How do I generate a data set consisting of N = 100
2-dimensional samples x = (x1,x2)T ∈ R2
drawn from a 2-dimensional Gaussian distribution, with mean
µ = (1,1)T
and covariance matrix
Σ = (0.3 0.2
0.2 0.2)
I'm told that you can use a Matlab function randn
, but don't know how to implement it in Python?
Just to elaborate on @EamonNerbonne's answer: the following uses Cholesky decomposition of the covariance matrix to generate correlated variables from uncorrelated normally distributed random variables.
import numpy as np
import matplotlib.pyplot as plt
linalg = np.linalg
N = 1000
mean = [1,1]
cov = [[0.3, 0.2],[0.2, 0.2]]
data = np.random.multivariate_normal(mean, cov, N)
L = linalg.cholesky(cov)
# print(L.shape)
# (2, 2)
uncorrelated = np.random.standard_normal((2,N))

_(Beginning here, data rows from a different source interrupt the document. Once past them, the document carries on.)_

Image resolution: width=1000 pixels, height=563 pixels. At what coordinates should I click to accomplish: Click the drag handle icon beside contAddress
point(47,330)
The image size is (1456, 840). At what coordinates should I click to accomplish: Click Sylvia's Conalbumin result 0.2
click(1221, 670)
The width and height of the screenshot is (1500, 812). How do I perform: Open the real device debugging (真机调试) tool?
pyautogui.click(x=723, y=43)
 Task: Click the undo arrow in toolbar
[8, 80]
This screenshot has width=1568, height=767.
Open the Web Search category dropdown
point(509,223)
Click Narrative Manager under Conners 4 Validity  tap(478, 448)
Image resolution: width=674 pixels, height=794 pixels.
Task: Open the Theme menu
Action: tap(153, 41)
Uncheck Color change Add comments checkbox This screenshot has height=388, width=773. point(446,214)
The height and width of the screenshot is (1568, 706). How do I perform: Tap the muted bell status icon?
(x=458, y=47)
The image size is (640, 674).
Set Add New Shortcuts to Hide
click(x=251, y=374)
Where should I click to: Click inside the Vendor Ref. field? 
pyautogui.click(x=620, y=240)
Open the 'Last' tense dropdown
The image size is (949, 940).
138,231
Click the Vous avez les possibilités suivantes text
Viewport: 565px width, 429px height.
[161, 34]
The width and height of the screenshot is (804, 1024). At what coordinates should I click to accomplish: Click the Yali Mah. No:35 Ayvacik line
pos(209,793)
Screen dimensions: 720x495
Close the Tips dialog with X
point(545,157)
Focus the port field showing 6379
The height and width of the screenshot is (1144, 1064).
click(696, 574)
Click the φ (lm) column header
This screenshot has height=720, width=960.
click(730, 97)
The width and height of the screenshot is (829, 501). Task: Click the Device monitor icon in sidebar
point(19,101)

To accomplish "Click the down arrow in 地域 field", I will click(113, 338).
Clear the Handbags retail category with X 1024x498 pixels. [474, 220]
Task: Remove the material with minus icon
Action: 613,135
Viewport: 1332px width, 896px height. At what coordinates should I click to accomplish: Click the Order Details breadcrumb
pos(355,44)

data2 = np.dot(L,uncorrelated) + np.array(mean).reshape(2,1)
# print(data2.shape)
# (2, 1000)
plt.scatter(data2[0,:], data2[1,:], c='green')
plt.scatter(data[:,0], data[:,1], c='yellow')
plt.show()
The yellow dots were generated by np.random.multivariate_normal
. The green dots were generated by multiplying normally distributed points by the Cholesky decomposition matrix L
.